**WHAT YOU WILL DO:**
Using the entries that follow, collect the lines where the word "This" appears.

(Collected data entries)
◇ ◇ ◇ ◇ ◇ ◇ ◇

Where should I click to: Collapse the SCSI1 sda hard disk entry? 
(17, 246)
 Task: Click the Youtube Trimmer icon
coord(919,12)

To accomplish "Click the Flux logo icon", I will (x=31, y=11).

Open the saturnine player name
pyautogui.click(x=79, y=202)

◇ ◇ ◇ ◇ ◇ ◇ ◇

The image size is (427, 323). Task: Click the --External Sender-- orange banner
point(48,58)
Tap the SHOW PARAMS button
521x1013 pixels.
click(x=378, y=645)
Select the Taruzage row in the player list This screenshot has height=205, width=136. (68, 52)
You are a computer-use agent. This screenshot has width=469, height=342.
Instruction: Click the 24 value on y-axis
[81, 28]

◇ ◇ ◇ ◇ ◇ ◇ ◇

**RESULT OF THE EXERCISE:**
Select the Taruzage row in the player list This screenshot has height=205, width=136. (68, 52)
You are a computer-use agent. This screenshot has width=469, height=342.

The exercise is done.